The Black Cats have confirmed that the 67-year-old, who was drafted in in March for just nine games in which he was able to secure the club's Barclays Premier League status, would not be returning to Wearside.

Advocaat revealed he had received several offers of employment, but while admitting Sunderland was the only one he would have considered, decided to end his career in club football, thus ruling out a return to Ibrox where he was manager and subsequently director of football between 1998 and 2002.

The Dutchman said: "At certain moments in your life, you have to make a decision and I am almost 68 years old now. A number of clubs contacted me, but the decision was always Sunderland or nobody. I would like to thank the chairman, [sporting director] Lee [Congerton], the staff and of course the fans. We gave everything in our time there and achieved what we set out to. Sunderland has been one of the highlights of my career."

Sunderland turned to Advocaat in desperate need after dispensing with the services of Gus Poyet, who had himself engineered a remarkable escape 12 months earlier.

Like Poyet and his predecessor Paolo di Canio, he led his team to derby victory over Newcastle in his second game at the helm.

In all, Sunderland collected three wins and three draws from the nine fixtures for which he was in charge, and the 12 points they claimed as a result assured their top-flight status with a game to spare after a 0-0 draw at Arsenal last Wednesday evening.

Ellis Short, the chairman, said: "Although I am extremely disappointed, I understand and absolutely respect his decision. In his brief time here, he made a real impact and lifted the club with his experience and enthusiasm. We will always be grateful to him for what he achieved."

Now Sunderland face the task of securing yet another man to take over at the helm in a competitive market with the Magpies and West Ham also surveying the available talent.

Congerton and Short will conduct that mission with the former also expressing his appreciation for Advocaat, who had promised his wife he would not stay before being bitten by the bug once again.
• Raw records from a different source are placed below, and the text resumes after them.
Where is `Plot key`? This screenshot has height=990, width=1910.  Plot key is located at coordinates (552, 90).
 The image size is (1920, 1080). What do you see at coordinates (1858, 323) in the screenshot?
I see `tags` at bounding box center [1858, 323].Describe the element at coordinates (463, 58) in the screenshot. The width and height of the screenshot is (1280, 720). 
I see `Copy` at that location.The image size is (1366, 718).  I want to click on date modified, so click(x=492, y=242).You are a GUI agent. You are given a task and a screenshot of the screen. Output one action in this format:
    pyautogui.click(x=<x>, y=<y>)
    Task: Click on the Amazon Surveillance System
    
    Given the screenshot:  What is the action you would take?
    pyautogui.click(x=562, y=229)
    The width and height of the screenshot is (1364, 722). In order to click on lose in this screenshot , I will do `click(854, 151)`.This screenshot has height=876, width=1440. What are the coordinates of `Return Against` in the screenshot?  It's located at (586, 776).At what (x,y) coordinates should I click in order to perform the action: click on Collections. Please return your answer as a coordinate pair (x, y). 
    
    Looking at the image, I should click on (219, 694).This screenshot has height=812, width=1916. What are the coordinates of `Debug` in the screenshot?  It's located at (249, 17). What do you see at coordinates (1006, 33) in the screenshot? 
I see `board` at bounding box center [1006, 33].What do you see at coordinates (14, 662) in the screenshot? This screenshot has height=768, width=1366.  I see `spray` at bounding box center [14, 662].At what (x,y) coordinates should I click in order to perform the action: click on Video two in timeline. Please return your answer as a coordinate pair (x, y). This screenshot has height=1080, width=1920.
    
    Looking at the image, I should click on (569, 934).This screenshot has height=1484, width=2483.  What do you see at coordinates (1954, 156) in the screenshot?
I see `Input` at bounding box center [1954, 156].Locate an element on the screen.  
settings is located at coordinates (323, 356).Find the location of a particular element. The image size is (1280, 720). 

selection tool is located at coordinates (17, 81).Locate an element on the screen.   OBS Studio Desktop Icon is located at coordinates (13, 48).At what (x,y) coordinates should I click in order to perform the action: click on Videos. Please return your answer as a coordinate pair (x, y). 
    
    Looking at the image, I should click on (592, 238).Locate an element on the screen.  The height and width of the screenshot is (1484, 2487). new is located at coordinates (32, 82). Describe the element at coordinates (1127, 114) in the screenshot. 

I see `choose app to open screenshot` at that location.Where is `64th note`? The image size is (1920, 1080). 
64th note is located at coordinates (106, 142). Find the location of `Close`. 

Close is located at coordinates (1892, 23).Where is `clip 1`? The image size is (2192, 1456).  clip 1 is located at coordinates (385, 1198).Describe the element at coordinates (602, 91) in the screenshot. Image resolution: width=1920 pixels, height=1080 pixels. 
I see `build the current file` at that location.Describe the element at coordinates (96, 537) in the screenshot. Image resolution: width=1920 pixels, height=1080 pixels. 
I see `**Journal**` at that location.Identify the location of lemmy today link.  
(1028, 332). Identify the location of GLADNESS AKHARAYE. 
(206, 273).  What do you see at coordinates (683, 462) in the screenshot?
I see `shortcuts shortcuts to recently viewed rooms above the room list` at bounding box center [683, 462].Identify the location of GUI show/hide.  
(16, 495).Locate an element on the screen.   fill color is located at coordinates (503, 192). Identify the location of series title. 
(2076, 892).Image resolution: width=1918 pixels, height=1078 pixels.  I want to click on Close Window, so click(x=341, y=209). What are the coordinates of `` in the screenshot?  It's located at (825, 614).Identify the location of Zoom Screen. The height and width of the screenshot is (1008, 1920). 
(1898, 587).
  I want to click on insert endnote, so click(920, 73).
He said: "I know it was a tough decision for Dick to make, but he felt that he couldn't commit to the intense rigours of club management on a longer-term basis and we respect his honesty.

"In his short time here, he was fantastic to work with. He had and will continue to have the utmost respect of everyone here at Sunderland. I would like to sincerely thank him, along with his assistant Bert van Lingen and coach Zeljko Petrovic, for the hard work and dedication they showed in the last two months and they leave with the very best wishes of everyone at the club for their achievements."